Written request 1 ->
Using the 1990 Memphis economic outlook, explain in one to three sentences why Memphis should have some protection from the expected national slowdown.
Written request 2 ->
Extend the 1990 Memphis economic outlook with new text that picks up right after its last sentence.

Source document ->
The economy's performance during 1989 and the forecasts for 1990 reflect a downward trend in economic activity. The degree of the slowdown in growth, however, is still unknown.

The outlook for 1990 indicates a soft landing. According to the January issue of Blue Chip Economic Indicators, the nation's Real Gross National Product is projected to increase by 1.7 percent in 1990. Inflation is expected to hover around its current level of 4.2 percent, while unemployment will hold steady at 5.6 percent. Forecasters anticipate that consumers will increase their spending approximately 2.2 percent, and corporate pretax profits will decline by 1.9 percent. Since the release of the 0.5 percent growth estimate during fourth quarter 1989, firms have continued to revise their 1990 earnings downward.

The performance of the national economy, as usual, will largely depend upon the Federal Reserve's desire and ability to maintain a non-in-flationary and non-recessionary policy. Last summer, the Federal Reserve began lowering interest rates in an attempt to slow the rate of decline in economic activity. Recently, the Fed has indicated that further declines in interest rates are not likely so long as inflation remains at its current level.

The Memphis economy started 1989 on solid ground; but as the growth in employment and spending levels slowed, the year-end performance of the economy reflected below-trend growth. The local economy will continue to be influenced by the lack of momentum in the national economy in 1990.

Economic activity in Memphis is expected to slow during the early part of 1990. The diversity in the employment mix and less dependence upon manufacturing in the local area should provide some protection from the national slowdown expected in the first two quarters of 1990. The Memphis economy has historically had less severe economic downturns than the national economy. The severity of the 1990 slowdown will largely depend upon the resiliency of the construction and manufacturing sectors and the confidence levels of Memphis consumers and businessmen.

The Memphis economy will face problems of corporate and consumer debt and full-employment constraints in 1990.

Discounting the effects of international and federal debt, corporate and consumer debt could have a great impact on the Memphis economy during this year. The more a company (consumer) relies upon borrowed money, the greater its sensitivity to an economic slowdown.

If Memphis consumers' incomes and business profits decline early in the year, their willingness to take on additional debt will be curtailed. Any prolonged slowdown in spending plans would aggravate an already slow rate of growth expected for this year.

The Memphis economy is entering the year with an historically low unemployment rate. Eight years of job growth and economic development has helped push Memphis into the national spotlight as an emerging southeastern metropolitan area. However, some evidence exists that future job growth may be limited by the absence of a readily available and trained workforce, leaving the prospect that labor-force constraints will restrict new and existing expansion plans.

Given information ->
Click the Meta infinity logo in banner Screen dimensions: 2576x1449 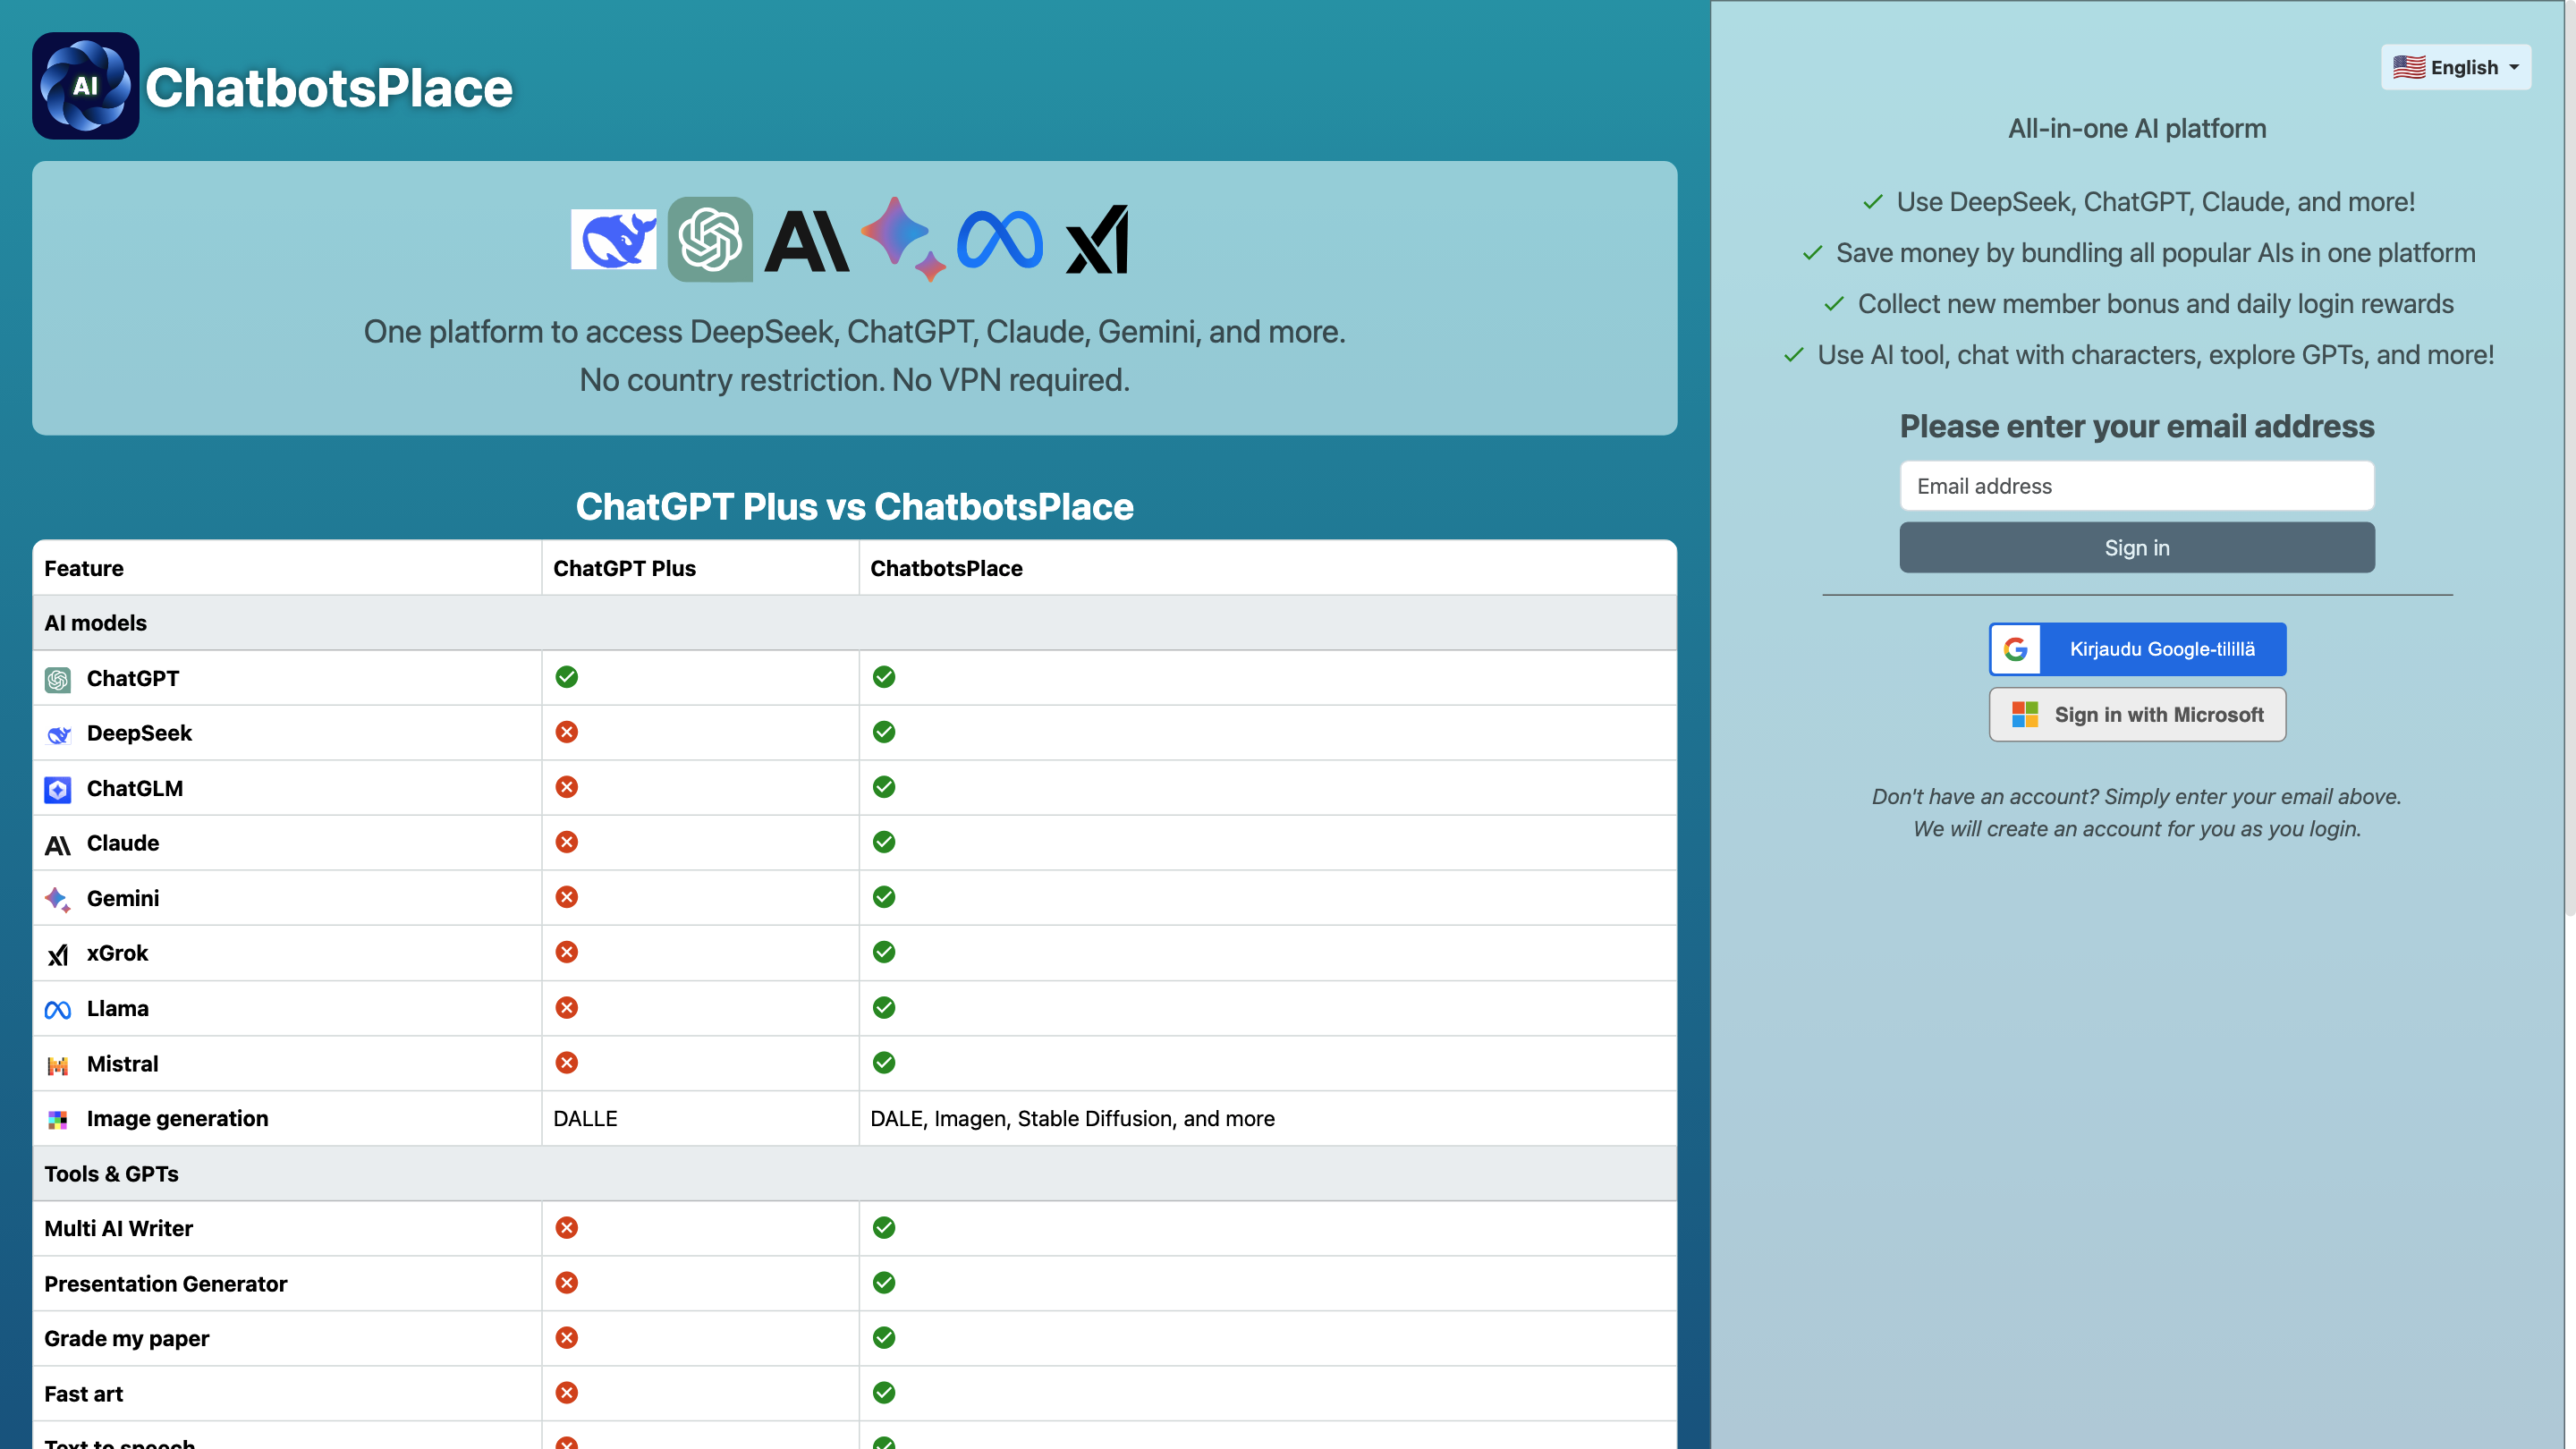pyautogui.click(x=999, y=240)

Reply 1 ->
Memphis has a diverse employment mix and depends less on manufacturing. According to the outlook, these traits should shield the local economy somewhat from the national slowdown expected in the first two quarters of 1990.

Reply 2 ->
Overall, the Memphis economy will most likely be characterized by slow growth during the first half of 1990 and stronger growth in the second half. Expectations of moderate inflation and slightly lower interest rates could help stabilize the local economy in the second half of the year. However, if continued weak consumption and employment constraints persist, the slowdown of the Memphis economy could continue into the second half of 1990. The forecast of a 0.5 to 1.5 percent growth rate for 1990 compared with the 1989 advance of 1.9 percent reflects the slow growth anticipated in the first half of the year and the possibility it could continue throughout 1990.

BUREAU FORECAST-THE NATIONAL ECONOMY: The national economy is projected to achieve growth of around 2.0 to 2.5 percent in 1990. The inflation outlook will remain favorable in the 4.5 to 5.5 percent range, approximating the yearly increase over the past two years. The current Federal Reserve response to inflationary pressures and rising international interest rates makes substantially lower interest rates in 1990 more unlikely. The anticipated range for short-term interest rates f or this year is between 7.0 to 8.5 percent.

BUREAU FORECAST-RETAIL SALES: Nationally, consumer confidence and corporate profit expectations are projected to remain below par. Poor corporate profits and capacity utilization should make business capital investments weak in the 1990 economy. Recent surveys by the Bureau of Business and Economic Research at Memphis State University, however, suggest that Memphis businessmen continue to be more optimistic about the outlook for the Memphis economy than the national economy. If Memphis consumers maintain their spending patterns in 1990, constant dollar retail sales are forecast to increase 2.3 percent in 1990 compared to a gain of 2.6 percent in 1989.

BUREAU FORECAST-EMPLOYMENT: While recent employment cutbacks announced by national corporations may be indicative of further cutbacks to come and may affect major employers in Tennessee and Memphis most Memphis employers will be facing a tight labor market and rising labor costs during the year.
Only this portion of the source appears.